There are many different types of hernias. They come in all shapes and sizes, and are located in many diverse parts of the abdominal wall.

  • Inguinal (Groin) Hernia: This is the most common type of hernia in both men and women. However, it is about ten times more likely to occur in men. In males, it happens when an opening in the abdominal wall from the passage of the testicle into the scrotum does not close normally before birth, or reopens later in life. In women, this canal contains the round ligament (the area that surrounds and supports the uterus) and is much smaller but still exists and can reopen later in life.
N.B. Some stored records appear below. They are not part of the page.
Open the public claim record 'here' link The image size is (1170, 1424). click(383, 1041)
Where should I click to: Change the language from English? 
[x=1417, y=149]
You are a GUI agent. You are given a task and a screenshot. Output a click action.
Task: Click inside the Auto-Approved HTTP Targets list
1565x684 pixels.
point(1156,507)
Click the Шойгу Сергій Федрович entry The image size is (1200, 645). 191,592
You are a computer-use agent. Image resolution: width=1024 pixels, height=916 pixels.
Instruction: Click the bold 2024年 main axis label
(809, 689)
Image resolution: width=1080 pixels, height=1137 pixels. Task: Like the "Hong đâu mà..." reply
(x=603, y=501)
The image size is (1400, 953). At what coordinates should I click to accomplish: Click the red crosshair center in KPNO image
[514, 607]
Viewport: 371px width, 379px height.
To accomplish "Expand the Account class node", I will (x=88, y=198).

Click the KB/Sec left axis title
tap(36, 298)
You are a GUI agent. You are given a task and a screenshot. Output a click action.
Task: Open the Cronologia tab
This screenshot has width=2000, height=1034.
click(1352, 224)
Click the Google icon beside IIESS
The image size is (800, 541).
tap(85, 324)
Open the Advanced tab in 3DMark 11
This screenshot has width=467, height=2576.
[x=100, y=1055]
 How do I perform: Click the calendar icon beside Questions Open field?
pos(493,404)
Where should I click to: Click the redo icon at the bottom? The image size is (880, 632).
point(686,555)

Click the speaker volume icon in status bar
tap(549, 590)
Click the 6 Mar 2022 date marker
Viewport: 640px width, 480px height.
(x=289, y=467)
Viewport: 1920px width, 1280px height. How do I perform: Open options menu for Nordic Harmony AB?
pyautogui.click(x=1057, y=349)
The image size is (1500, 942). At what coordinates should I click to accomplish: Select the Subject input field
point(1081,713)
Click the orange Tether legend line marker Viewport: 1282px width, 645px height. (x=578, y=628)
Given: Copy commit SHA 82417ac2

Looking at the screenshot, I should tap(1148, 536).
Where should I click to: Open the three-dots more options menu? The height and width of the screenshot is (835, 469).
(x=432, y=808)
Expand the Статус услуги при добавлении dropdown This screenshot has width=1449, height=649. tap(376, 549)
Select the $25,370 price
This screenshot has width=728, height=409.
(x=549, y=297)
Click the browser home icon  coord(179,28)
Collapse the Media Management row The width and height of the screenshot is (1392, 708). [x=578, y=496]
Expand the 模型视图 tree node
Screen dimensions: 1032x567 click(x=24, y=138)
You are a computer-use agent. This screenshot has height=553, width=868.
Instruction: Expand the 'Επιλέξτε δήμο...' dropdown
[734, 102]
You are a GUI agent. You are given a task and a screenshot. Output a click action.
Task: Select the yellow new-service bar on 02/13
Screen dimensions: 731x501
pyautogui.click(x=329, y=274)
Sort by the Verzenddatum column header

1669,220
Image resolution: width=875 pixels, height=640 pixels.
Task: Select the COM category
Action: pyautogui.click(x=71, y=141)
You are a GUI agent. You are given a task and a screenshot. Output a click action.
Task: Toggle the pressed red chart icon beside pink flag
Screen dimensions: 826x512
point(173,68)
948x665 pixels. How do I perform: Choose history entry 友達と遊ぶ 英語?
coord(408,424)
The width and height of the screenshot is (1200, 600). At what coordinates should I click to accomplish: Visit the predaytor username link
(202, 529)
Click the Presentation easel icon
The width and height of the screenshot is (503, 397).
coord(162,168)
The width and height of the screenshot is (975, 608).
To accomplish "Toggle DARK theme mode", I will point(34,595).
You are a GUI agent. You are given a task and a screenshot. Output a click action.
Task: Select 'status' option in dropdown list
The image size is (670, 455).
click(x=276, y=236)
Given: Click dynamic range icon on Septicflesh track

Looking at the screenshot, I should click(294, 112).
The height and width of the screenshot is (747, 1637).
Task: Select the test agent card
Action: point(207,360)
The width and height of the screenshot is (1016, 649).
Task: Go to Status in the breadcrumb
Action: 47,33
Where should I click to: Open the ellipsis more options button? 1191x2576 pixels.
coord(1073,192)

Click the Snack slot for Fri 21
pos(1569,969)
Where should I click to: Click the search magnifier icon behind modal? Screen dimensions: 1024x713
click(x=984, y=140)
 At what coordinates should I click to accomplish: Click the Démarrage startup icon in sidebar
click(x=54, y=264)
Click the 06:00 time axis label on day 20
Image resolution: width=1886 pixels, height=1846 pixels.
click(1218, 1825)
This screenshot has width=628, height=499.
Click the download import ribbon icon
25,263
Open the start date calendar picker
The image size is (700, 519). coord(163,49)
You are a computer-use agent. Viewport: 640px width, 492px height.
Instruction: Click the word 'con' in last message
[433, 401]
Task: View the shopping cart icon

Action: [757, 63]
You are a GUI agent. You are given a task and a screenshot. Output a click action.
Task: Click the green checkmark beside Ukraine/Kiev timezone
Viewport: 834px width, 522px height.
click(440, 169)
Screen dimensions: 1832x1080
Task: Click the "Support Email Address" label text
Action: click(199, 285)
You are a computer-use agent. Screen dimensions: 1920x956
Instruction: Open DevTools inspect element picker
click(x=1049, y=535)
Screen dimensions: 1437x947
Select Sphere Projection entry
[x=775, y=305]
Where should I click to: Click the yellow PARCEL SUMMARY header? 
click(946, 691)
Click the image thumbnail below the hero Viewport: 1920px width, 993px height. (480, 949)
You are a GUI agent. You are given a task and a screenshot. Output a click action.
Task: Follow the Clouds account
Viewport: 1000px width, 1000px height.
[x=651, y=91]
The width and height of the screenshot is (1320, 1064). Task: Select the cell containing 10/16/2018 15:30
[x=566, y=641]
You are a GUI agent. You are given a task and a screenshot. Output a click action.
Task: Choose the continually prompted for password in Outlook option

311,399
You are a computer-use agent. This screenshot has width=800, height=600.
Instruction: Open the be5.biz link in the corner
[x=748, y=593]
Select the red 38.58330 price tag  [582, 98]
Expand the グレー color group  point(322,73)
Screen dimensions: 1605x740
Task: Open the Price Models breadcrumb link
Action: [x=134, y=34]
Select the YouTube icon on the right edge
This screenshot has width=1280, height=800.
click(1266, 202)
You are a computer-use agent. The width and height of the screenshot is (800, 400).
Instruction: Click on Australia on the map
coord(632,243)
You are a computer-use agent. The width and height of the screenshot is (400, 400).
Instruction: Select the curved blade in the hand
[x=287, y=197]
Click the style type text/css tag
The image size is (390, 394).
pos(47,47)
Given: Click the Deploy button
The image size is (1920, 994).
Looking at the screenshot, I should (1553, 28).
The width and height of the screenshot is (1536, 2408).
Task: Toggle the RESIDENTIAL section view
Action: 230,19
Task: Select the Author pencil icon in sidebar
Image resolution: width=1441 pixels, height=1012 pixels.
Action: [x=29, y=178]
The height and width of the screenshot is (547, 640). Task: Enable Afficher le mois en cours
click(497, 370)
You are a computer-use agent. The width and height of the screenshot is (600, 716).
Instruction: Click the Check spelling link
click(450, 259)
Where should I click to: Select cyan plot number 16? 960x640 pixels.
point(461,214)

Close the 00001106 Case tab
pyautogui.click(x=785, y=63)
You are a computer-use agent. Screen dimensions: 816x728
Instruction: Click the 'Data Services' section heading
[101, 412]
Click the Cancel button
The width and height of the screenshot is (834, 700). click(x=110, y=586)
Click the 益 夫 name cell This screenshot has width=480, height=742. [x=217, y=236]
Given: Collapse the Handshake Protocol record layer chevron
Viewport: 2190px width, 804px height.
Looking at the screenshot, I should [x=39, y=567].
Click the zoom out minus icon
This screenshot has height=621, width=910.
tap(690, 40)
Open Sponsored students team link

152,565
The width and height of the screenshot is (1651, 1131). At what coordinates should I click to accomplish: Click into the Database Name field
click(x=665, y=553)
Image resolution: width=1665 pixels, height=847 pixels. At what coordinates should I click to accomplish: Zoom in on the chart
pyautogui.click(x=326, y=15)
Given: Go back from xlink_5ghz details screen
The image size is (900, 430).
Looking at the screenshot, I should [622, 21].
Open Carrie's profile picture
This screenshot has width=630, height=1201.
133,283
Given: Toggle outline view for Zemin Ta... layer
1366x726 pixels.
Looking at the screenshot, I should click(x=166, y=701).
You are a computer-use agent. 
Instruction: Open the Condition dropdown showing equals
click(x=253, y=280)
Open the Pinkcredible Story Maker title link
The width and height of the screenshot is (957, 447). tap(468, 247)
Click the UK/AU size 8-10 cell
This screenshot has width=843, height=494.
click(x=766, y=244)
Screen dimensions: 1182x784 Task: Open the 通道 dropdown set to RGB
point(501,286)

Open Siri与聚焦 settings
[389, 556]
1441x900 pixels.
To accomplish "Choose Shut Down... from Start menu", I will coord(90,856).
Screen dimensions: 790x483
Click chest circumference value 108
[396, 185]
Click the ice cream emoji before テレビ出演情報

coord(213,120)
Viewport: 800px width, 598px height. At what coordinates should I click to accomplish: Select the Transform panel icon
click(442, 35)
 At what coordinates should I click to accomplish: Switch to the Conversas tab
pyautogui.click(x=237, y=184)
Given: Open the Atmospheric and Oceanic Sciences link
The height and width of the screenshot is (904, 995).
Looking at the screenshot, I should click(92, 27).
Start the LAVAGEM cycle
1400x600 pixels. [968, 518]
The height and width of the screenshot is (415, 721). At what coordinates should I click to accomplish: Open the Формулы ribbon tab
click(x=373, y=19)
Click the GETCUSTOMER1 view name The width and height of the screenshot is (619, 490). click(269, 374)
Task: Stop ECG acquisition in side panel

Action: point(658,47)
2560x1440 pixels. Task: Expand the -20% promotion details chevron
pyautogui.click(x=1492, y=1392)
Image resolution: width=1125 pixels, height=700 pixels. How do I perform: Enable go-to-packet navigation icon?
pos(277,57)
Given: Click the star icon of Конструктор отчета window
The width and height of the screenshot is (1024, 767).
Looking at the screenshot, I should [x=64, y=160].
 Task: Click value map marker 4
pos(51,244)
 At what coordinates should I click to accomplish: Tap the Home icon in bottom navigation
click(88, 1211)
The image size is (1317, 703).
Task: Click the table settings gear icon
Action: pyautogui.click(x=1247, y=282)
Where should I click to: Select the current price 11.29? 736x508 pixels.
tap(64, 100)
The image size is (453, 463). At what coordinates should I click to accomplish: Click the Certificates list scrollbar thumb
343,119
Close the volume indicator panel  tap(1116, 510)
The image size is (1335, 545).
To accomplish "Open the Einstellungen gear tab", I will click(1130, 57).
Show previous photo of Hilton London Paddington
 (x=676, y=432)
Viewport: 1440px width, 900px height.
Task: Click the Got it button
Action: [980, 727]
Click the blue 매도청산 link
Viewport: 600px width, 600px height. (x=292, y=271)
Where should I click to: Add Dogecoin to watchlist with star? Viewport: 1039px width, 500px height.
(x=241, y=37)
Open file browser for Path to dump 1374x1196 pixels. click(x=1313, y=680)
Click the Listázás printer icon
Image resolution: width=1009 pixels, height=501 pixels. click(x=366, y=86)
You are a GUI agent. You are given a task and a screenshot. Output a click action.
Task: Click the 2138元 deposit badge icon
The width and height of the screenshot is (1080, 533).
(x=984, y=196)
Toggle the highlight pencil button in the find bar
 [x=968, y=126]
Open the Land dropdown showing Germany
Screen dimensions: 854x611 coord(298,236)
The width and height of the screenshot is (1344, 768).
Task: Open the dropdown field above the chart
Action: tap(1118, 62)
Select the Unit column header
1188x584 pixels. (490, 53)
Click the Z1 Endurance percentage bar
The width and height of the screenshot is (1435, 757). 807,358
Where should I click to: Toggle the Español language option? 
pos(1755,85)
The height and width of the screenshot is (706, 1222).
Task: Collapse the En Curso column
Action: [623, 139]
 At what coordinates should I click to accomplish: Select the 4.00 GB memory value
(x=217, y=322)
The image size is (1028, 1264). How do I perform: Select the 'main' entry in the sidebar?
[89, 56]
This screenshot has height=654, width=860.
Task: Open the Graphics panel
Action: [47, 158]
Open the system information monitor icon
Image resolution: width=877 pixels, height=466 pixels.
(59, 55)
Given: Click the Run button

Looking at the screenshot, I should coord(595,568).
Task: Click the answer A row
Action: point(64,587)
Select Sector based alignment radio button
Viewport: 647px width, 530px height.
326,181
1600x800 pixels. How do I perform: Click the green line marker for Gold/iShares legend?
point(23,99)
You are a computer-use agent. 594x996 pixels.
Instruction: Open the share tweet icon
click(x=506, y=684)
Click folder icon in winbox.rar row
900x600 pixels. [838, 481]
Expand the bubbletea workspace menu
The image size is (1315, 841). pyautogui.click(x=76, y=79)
  • Femoral Hernia: Appears as a bulge near the groin or thigh. This type of hernia is not common and usually occurs in elderly, thin females. It is due to an enlargement of the small hole in the abdominal fascia needed for the major blood vessels of your leg. Less than 5% of all hernias are femoral hernias.
  • Umbilical Hernia: As an unborn baby develops during pregnancy, there is a small opening in the abdominal wall, where the umbilical cord passes from the unborn baby to the mother and provides all of the nutrients for life. After birth, this opening closes but is an area of weakness in the abdominal wall. Over time, and with strain, this area of weakness can reopen. A loop of intestine can then move into the opening, causing an umbilical hernia.
  • Incisional Hernia: Usually occurs months, or years, after surgery in the area overlying the scar. The size of this type of hernia depends on the initial surgery.
  • Epigastric Hernia: Normally present in the middle of the belly between the breastbone and the belly button. In the mid-line, the fascia is not covered with muscle and is a natural area of weakness. Fat or intestine can push through a weak spot in the abdominal wall.
  • Hiatal Hernia: Is the most common form of a diaphragm hernia. The diaphragm is a large, flat muscle that separates the chest from the abdomen. Normally, the chest and abdomen communicate to allow the esophagus to enter into the abdomen and connect to the stomach. Over time, this area can stretch and part of the stomach can bulge up through the diaphragm and into the chest. Many people don’t feel symptoms; however, heartburn can be a common sign.
  • Spigelian Hernia: A hernia located on the side of the rectus muscle, or 6-pack. This is an area of weakness as it is a location where fascia meet and is not covered by muscle. Spigelian hernias are rare hernias that are sometimes harder to diagnose with a physical exam alone as they don’t always display the typical "hernia bulge." 
  • Lumbar Hernias: Hernias that reside further back in the abdominal wall that often have a visible bulge toward the side. These hernias are the result of trauma, prior surgery or sometimes congenital (at birth).
  • Obturator Hernia: A rare hernia of the pelvic floor. These types of hernias can be difficult to diagnose on physical exam and require a high degree of suspicion on the part of the clinician. They often require a CT scan of the pelvis to correctly diagnose.